WHAT IS BEING ASKED:
I would like each line of the data that holds the word "Select" copied out.

(GIVEN RECORDS)

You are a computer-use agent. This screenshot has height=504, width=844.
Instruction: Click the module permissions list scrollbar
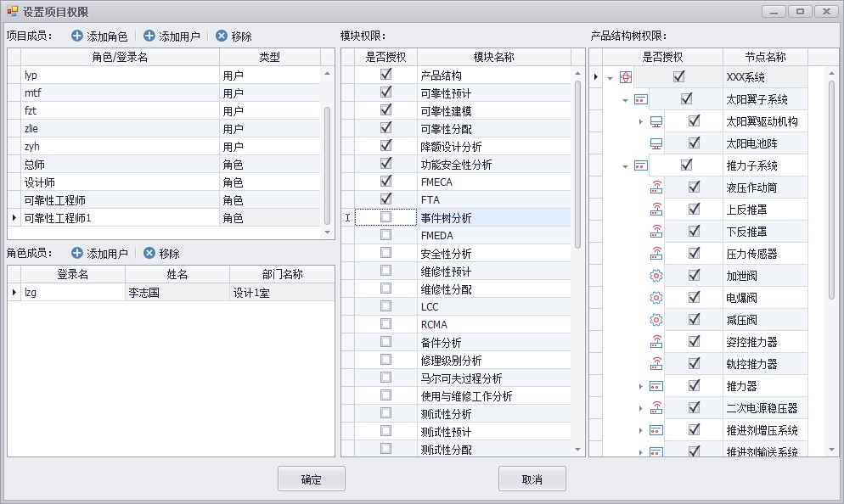pos(578,161)
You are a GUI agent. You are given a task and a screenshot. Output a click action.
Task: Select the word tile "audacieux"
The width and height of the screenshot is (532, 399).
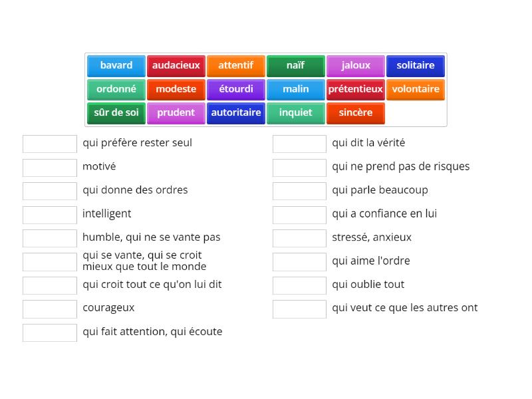pyautogui.click(x=176, y=65)
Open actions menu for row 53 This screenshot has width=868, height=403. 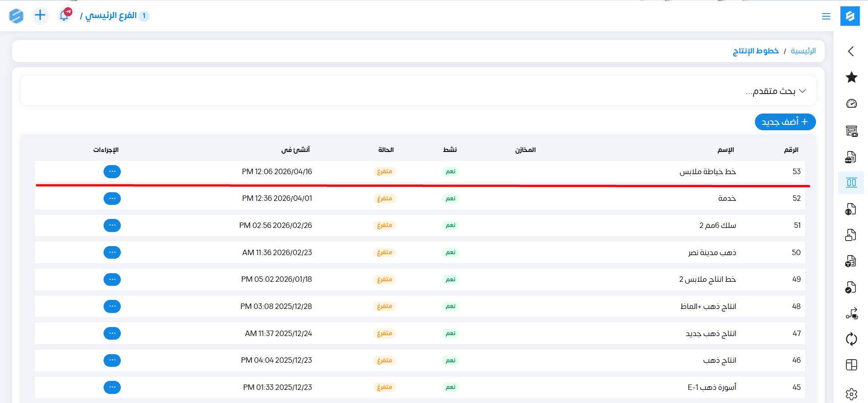pyautogui.click(x=112, y=171)
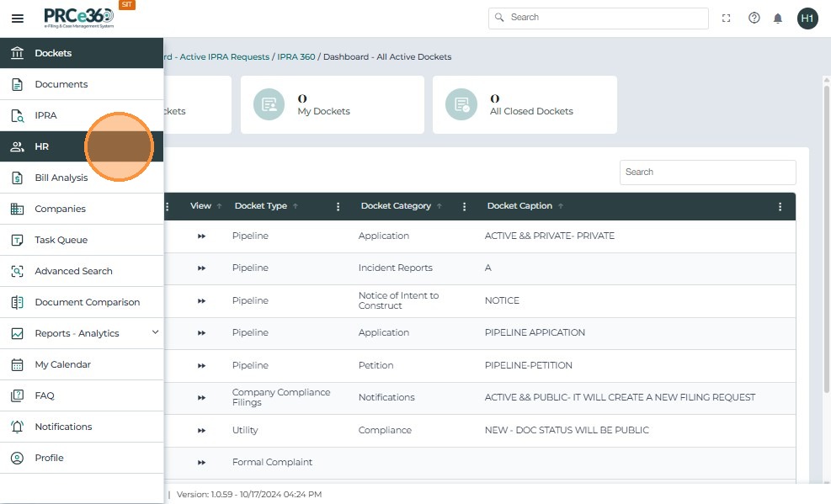
Task: Toggle fullscreen mode icon
Action: point(727,18)
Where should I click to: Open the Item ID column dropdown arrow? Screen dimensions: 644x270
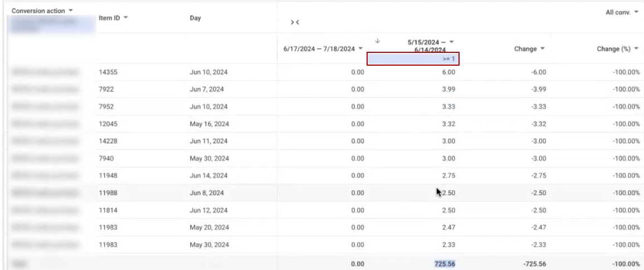(125, 18)
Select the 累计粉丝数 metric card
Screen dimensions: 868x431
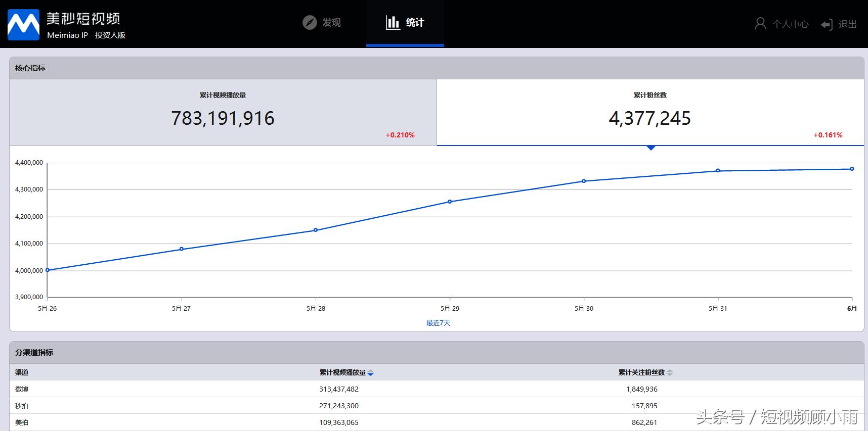pos(650,112)
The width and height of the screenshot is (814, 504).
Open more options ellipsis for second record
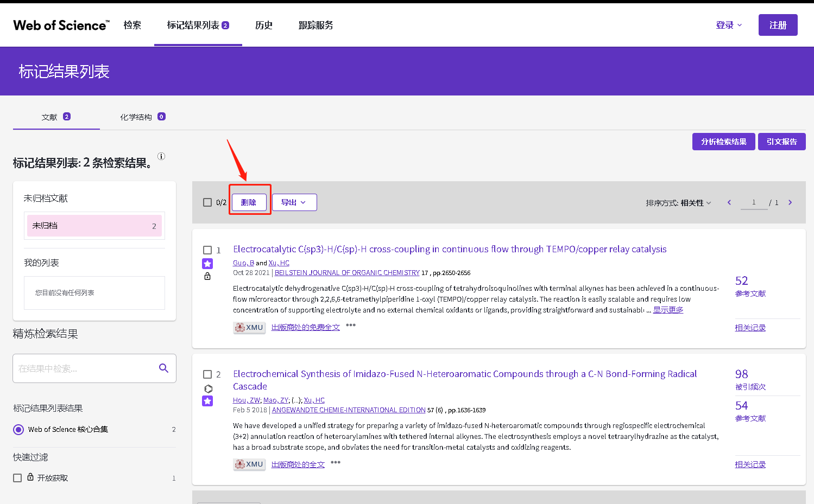point(336,463)
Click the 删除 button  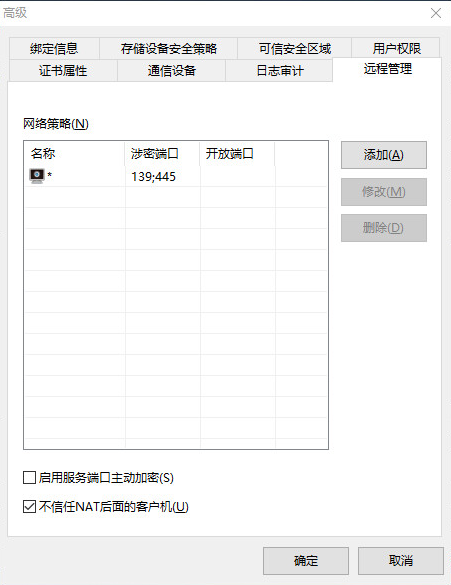pyautogui.click(x=384, y=228)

(End GIVEN RECORDS)

TASK RESULT:
Task: Select the word tile "audacieux"
Select the 累计粉丝数 metric card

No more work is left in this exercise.